Translational Neuromodeling Unit, Institute for Biomedical Engineering, University of Zürich and Swiss Federal Institute of Technology (ETH) Zürich, CH-8032 Zürich, Switzerland; email:
Annu Rev Neurosci. 2015 Jul 8;38:1-23. doi: 10.1146/annurev-neuro-071714-033928. Epub 2015 Feb 11.
The manifold symptoms of depression are common and often transient features of healthy life that are likely to be adaptive in difficult circumstances. It is when these symptoms enter a seemingly self-propelling spiral that the maladaptive features of a disorder emerge. We examine this malignant transformation from the perspective of the computational neuroscience of decision making, investigating how dysfunction of the brain's mechanisms of evaluation might lie at its heart. We start by considering the behavioral implications of pessimistic evaluations of decision variables. We then provide a selective review of work suggesting how such pessimism might arise via specific failures of the mechanisms of evaluation or state estimation. Finally, we analyze ways that miscalibration between the subject and environment may be self-perpetuating. We employ the formal framework of Bayesian decision theory as a foundation for this study, showing how most of the problems arise from one of its broad algorithmic facets, namely model-based reasoning.
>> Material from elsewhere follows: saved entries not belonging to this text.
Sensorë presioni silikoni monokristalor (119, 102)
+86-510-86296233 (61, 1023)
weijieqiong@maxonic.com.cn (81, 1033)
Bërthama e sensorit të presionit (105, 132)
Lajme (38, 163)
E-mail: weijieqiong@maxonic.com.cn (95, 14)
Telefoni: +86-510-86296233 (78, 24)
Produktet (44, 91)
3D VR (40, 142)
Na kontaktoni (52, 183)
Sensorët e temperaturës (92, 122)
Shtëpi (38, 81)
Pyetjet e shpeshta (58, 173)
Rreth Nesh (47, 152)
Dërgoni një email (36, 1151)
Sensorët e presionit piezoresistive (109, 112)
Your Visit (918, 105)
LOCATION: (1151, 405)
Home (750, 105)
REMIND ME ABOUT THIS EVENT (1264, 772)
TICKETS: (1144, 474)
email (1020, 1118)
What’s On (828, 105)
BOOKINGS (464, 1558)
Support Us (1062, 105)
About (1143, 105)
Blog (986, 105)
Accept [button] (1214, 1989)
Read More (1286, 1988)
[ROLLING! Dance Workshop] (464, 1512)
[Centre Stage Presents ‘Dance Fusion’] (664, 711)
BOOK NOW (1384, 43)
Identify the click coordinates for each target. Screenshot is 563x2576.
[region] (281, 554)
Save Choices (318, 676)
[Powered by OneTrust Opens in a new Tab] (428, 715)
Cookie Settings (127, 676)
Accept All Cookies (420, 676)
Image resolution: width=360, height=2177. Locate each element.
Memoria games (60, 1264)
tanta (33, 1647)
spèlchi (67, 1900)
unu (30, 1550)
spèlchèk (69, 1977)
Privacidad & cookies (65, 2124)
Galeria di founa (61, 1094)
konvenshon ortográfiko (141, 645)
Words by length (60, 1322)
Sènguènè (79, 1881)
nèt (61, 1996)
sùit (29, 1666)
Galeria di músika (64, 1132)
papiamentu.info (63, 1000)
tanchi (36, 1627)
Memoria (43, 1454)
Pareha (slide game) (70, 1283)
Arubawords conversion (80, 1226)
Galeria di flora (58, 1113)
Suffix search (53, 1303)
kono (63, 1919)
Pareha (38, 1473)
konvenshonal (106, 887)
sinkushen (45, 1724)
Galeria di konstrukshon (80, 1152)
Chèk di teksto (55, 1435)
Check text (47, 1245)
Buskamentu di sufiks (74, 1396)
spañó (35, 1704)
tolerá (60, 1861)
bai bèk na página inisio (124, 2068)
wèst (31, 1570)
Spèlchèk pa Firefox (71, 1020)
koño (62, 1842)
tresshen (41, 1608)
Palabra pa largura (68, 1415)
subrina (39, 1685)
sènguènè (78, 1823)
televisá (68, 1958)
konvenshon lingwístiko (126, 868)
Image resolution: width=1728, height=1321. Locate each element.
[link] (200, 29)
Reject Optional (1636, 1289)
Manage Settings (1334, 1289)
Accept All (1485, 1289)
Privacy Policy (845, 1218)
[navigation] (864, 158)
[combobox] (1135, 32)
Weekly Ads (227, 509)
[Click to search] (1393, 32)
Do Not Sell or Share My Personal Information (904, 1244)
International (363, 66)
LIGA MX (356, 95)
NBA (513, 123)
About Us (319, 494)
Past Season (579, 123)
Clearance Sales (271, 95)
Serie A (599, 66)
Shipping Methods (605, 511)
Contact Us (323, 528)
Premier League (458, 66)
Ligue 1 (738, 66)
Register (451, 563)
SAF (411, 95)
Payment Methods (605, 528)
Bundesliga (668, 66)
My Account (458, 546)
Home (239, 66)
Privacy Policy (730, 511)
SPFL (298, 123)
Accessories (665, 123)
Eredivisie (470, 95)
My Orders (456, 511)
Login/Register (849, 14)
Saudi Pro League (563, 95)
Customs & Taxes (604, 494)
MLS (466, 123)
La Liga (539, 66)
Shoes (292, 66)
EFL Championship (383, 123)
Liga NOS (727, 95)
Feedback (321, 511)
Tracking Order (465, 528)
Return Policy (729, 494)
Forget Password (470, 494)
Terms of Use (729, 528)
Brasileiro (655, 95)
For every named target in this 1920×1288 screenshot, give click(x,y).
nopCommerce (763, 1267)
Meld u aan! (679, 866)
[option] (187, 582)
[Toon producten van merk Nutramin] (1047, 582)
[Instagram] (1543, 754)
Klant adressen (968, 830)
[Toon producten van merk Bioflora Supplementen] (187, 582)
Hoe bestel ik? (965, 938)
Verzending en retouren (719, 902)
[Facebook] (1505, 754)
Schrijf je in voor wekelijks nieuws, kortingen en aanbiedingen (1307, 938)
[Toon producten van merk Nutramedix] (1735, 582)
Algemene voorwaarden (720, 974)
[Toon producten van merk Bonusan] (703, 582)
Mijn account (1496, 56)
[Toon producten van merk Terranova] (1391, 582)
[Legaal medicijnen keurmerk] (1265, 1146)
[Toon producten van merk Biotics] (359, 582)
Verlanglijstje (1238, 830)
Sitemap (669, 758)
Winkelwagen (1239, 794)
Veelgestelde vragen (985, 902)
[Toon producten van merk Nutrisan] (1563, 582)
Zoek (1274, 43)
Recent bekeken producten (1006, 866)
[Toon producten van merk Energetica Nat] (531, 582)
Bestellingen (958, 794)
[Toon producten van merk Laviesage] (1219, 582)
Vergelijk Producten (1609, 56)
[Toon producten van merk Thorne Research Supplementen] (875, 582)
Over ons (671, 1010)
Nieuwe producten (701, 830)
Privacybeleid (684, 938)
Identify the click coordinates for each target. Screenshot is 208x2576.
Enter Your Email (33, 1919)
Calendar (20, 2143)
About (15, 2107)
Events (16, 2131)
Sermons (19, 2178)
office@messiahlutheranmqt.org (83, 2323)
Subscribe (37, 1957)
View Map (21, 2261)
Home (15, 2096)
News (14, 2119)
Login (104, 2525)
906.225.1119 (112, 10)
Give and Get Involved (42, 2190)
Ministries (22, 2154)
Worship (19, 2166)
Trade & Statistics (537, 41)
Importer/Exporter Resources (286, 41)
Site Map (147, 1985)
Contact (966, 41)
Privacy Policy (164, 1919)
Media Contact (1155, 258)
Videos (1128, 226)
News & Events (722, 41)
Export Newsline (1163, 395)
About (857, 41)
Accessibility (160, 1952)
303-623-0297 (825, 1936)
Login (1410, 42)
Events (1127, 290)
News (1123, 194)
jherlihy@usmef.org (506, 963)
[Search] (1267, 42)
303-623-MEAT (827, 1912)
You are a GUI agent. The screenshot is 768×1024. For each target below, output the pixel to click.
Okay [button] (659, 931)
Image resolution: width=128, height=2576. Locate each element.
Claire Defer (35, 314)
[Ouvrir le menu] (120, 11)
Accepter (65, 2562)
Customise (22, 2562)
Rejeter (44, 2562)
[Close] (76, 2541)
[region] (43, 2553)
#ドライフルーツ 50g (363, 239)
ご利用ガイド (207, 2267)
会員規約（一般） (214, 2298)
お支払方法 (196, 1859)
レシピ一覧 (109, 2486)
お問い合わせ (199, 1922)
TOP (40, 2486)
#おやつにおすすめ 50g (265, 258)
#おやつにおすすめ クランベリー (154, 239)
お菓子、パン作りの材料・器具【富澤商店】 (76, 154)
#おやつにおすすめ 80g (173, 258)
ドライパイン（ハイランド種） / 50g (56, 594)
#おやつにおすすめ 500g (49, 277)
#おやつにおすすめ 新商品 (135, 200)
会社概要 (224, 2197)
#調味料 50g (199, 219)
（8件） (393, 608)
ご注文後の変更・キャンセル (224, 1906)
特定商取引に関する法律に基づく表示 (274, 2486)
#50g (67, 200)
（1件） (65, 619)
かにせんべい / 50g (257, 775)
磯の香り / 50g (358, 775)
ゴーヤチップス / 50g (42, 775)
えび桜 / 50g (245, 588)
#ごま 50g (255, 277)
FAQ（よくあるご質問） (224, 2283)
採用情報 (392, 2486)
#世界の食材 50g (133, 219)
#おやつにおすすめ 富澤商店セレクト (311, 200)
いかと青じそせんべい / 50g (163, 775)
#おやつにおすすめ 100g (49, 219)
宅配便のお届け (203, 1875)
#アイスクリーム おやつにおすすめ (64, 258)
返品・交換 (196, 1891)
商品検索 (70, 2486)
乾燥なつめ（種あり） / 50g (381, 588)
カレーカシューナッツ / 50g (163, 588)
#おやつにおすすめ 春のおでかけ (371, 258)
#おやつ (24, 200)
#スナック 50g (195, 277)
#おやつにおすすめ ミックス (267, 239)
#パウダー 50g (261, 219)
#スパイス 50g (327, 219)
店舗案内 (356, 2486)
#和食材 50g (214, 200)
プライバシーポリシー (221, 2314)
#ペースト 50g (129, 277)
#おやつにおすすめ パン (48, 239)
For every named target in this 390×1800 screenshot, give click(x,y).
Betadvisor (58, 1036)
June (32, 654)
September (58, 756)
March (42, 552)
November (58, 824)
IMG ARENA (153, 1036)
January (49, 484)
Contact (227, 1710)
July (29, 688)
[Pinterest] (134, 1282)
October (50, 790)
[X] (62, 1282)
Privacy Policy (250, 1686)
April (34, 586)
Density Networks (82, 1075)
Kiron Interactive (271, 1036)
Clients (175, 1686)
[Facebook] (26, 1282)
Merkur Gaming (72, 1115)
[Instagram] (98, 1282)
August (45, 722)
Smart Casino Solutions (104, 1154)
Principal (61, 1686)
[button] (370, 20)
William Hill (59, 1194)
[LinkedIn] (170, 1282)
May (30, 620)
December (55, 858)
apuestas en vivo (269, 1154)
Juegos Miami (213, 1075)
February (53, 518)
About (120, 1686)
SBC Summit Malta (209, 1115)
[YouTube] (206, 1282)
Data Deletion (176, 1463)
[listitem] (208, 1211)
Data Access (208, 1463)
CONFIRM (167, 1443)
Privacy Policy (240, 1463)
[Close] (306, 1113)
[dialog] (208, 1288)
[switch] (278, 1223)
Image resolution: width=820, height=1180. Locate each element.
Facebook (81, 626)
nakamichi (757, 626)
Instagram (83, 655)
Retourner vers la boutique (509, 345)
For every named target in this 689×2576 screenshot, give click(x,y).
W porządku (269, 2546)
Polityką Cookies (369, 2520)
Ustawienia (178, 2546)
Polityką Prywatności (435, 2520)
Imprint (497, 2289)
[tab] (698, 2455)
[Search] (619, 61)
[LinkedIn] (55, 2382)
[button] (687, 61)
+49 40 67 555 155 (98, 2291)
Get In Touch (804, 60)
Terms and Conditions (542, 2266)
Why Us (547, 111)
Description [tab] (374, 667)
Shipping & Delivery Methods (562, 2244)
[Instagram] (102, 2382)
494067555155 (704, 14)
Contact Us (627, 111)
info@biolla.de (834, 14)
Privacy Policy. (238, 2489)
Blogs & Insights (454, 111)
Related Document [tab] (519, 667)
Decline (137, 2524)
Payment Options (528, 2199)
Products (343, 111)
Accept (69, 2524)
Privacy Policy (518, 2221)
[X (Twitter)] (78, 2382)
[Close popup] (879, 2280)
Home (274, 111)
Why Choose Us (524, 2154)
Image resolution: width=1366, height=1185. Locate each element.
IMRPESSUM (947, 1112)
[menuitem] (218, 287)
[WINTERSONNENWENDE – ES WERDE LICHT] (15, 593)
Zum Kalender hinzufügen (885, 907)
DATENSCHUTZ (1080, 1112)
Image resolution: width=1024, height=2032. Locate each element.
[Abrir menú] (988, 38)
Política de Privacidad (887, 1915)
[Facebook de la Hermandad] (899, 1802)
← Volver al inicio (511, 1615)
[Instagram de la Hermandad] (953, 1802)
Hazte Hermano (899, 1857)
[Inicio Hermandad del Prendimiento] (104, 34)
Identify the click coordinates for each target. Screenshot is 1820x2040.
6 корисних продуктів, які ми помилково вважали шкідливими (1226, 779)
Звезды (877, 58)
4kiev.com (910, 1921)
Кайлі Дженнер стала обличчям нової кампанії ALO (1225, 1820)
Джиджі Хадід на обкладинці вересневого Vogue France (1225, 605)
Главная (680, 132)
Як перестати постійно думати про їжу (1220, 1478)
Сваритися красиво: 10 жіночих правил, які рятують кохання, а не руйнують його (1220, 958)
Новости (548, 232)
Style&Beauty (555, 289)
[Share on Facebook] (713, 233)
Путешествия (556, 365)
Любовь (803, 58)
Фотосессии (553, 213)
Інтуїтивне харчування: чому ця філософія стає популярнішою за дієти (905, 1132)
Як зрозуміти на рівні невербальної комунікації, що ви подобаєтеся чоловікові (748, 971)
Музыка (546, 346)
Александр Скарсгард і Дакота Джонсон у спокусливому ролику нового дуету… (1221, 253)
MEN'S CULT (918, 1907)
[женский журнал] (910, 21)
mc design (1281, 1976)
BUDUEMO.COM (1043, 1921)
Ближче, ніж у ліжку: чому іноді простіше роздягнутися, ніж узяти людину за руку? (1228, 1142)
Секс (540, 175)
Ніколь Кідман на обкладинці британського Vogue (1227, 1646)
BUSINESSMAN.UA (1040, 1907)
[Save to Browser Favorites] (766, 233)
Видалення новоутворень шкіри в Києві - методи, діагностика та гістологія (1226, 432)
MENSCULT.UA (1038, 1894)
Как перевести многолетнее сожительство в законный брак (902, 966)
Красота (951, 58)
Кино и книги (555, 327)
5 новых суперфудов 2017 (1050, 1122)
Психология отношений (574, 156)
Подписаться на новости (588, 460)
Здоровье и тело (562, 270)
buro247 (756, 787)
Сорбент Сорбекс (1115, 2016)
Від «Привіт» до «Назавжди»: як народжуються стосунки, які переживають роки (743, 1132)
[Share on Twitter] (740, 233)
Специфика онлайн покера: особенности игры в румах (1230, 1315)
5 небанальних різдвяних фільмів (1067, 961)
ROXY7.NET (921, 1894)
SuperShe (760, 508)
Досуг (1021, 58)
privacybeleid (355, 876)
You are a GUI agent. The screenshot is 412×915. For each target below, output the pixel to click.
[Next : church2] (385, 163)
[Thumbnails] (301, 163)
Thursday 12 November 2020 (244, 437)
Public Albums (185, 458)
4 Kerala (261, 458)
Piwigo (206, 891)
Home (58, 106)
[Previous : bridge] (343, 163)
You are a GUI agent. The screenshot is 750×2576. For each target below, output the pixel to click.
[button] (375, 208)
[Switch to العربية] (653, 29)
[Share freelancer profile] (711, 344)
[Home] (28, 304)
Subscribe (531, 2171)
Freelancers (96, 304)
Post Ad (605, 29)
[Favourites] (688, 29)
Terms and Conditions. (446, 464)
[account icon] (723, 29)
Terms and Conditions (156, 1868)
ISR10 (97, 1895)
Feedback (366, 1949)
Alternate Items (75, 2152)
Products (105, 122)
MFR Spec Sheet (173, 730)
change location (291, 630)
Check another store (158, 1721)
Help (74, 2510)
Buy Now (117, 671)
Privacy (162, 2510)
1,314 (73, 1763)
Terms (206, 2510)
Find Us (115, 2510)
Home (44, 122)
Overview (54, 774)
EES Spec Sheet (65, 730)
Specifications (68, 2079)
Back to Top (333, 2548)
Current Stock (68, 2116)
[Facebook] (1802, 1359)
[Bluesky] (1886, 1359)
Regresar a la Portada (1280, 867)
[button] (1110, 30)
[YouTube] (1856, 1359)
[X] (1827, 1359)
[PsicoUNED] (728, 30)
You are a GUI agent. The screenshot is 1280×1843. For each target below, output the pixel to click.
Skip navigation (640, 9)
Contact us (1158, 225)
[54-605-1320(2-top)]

抑郁的多种症状是常见的,并且通常是健康生活中的短暂特征,在困难的情况下可能是适应性的。当这些症状进入一种看似自我推进的螺旋时,这种疾病的适应不良特征就出现了。我们从决策的计算神经科学的角度来研究这种恶性转化,探究大脑评估机制的功能障碍如何可能是其核心所在。我们首先从考虑对决策变量的悲观评估的行为影响开始。然后,我们对一些工作进行了选择性回顾,这些工作表明,通过评估或状态估计机制的特定失败,可能会出现这种悲观主义。最后,我们分析了主体和环境之间的校准错误可能如何自我维持。我们采用贝叶斯决策理论的正式框架作为这项研究的基础,展示了大多数问题是如何源于其广泛的算法方面之一,即基于模型的推理。